— Source document —
== == ==
We should start looking for google analytics alternativesJun 21, 2022 - 20 min read
Briefly about google analytics and cookie-based tracking
The most important takeaway from this post: In 2022 and beyond I strongly believe that it is key to own the data yourself. Not being married to a system or a service, but having full control of what you collect, where you store it, who has access to it, and what you do with it. This is relevant both in terms of being GDPR compliant and getting the most out of your data in a responsible way. The goal is to get rid of the data-handling middleman and reach a higher level of transparency and control.
Google analytics has been the go-to method for tracking traffic on websites for years. Google analytics has been implemented on ~28 million websites and 87% of the most popular 10.000 are using it. (source: https://trends.builtwith.com/analytics/Google-Analytics)
Those numbers are crazy. But if you look at the product, it makes sense. It's very easy to implement, it's free, and just works. It might not be 100% accurate, but it has been good enough for a lot of website owners for decades. You do get a lot of insights completely free of charge and without any effort.
The big question is; Is it still good enough? - I don't think so.
It is no longer good enough, and that is for several reasons:
- When you get something for free, you should ask yourself; "What's the catch?"
- With the new cookie law, you need consent from the users before you can track them with cookies. (Google analytics is cookie-based tracking)
- Even though google analytics is a 1st party tracking cookie, some would argue that it is a marketing cookie.
- Personal data is potentially transferred to "insecure" third countries.
- Adblockers can block the tracking.
- You might lack control over the data, what's collected, where it's stored, who it's distributed to, and so on if you don't own the system.
To get the most out of your data, you need to have more control. You need to be able to select which data points you collect, where you store them, and how to access them. It is important to be able to pull the data out of the analytics tool and utilize it elsewhere in the business. Being able to do that, will open up a wide range of possibilities, where you can combine data from different sources and channels.
So the 2 big problems with Google Analytics:
- GDPR compliance
- Data quality and control
New Cookie law (or ePrivacy Directive)
With the rollout of GDPR, a new cookie law or ePrivacy directive followed. It made the marketing life harder because it is no longer possible to follow the user around on the internet like it was before.
So suddenly the users have a choice. Before this change websites usually had a popup saying it was using cookies and your only option would be to click "ok".
The rules have been there for a long time, but it's only until recently that they started to enforce the rules. The Google Analytics cookie is a statistic cookie, so some users would say ok, but it's not a necessary cookie. The thing is that a lot of users will block it, so the number of trackable users for Google Analytics will drop significantly.
Another issue that is not directly related to cookie-based tracking, but is still relevant, is the rules of General Data Protecting Regulations (GDPR).
For Google Analytics, there's an option to track users anonymously. It helps, but the website owner still depends on a 3rd party system.
To reach GDPR compliance you need to be able to give the users the right to be informed, they need the right of access, the right to rectification, and insurance.
This means that you need to be able to send and/or delete the data you store. So before you depend on a 3rd party system, you need to make sure that these features are supported.
With 3rd party tracking systems, like Google Analytics, you do not know for sure what is being tracked and you cannot retrieve it or delete it for singular users. Remember an IP address is person attributable data.
If you choose Google Analytics and set it up to only track users anonymously, then you might be GDPR compliant, but you can't know for sure.
== == ==
— Given records —

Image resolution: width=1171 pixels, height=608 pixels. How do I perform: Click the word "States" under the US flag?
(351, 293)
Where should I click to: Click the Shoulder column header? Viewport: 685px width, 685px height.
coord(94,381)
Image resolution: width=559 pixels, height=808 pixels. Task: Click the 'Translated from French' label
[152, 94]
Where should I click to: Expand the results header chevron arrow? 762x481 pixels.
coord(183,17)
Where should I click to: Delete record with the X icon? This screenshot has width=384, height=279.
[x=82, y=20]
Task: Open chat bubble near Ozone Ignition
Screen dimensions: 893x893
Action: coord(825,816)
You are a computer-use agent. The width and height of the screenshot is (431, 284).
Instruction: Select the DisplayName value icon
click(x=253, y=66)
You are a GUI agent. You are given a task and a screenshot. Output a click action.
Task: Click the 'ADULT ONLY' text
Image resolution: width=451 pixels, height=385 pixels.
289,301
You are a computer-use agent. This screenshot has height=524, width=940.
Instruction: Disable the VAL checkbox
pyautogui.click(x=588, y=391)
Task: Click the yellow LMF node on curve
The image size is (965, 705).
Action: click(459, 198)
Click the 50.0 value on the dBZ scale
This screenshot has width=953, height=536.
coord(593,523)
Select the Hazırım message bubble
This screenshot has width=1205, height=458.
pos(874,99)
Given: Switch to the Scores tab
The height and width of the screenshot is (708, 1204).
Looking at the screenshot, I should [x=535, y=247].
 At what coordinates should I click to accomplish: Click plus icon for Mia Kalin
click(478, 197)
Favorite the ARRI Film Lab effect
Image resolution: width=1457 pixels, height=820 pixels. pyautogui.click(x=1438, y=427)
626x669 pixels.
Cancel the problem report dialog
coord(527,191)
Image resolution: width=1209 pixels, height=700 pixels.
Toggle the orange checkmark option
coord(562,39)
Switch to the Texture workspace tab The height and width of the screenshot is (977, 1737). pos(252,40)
== == ==
— Work to do —
1. Copy out the rows verbatim, starting with the line that contains "Given: Switch to the Scores tab" and going on through the line that contains "coord(562,39)".
2. Carry on the post about Google Analytics alternatives from the point where it ends.

— Answers below —
1.
Given: Switch to the Scores tab
The height and width of the screenshot is (708, 1204).
Looking at the screenshot, I should [x=535, y=247].
 At what coordinates should I click to accomplish: Click plus icon for Mia Kalin
click(478, 197)
Favorite the ARRI Film Lab effect
Image resolution: width=1457 pixels, height=820 pixels. pyautogui.click(x=1438, y=427)
626x669 pixels.
Cancel the problem report dialog
coord(527,191)
Image resolution: width=1209 pixels, height=700 pixels.
Toggle the orange checkmark option
coord(562,39)

2.
That is due to another small twist; Data that do not seem like personal attributable data can turn out to be personal data if mixed with other data. An example could be if you collect unique IDs on users, but without any reference to their email, IP, or whatever. You might collect this to distingue between unique visitors and returning visitors. If this data is mixed with other data, where you can match the ID to an email, then this unique ID will in fact become persona attributable data.
What options do we have?
All the above points us in the direction that we need to look for alternatives. Google Analytics is no longer a viable option.
There are a few technical alternatives we should look into:
- Tracking on the server-side
- Manual tracking
- GDPR compliant cookie-based tracking
One option I see is to move the collection of pageviews from the client-side to the server-side. The traditional tracking is collected through the user's browsers:
While with server-side tracking you do not depend on the client's browser but can track requests on your webserver.
When you track on the server side you will get a more accurate dataset, compared to the cookies. Simply because you do not rely on the user's settings in the browser, adblockers, cookie consent, and so on.
One issue with the server-side tracking is that you do not have the same data points available as you do on the clientside. So your data might be accurate but not as detailed.
When a client hits the web server, the request log on the webserver will contain information about the client:
- URL / path
The above is actually enough to track page views with different sub-values like device and location. So a very basic tracking is available by using server-side tracking alone. With the basic serverside tracking it is hard to distinguish between unique visitors and returning visitors. A solution could be to generate a unique ID based on the data above and use this ID to determine if it's a new or returning visitor.
Using cookies to track events in the frontend, gives us a few more options for what to track. We can create events that will track certain behavior.
It is also possible to do with manual tracking, where you fire an API call with the relevant data from the frontend on an event. (That could be pressing a button, watching a video, etc) We do have to be aware of the performance hit our site potentially can take by implementing this.
So a combination of 1st part cookies or manual tracking and server-side tracking could be the way to go. You can store the data at the same place, and control what is being collected, and how and where it is stored.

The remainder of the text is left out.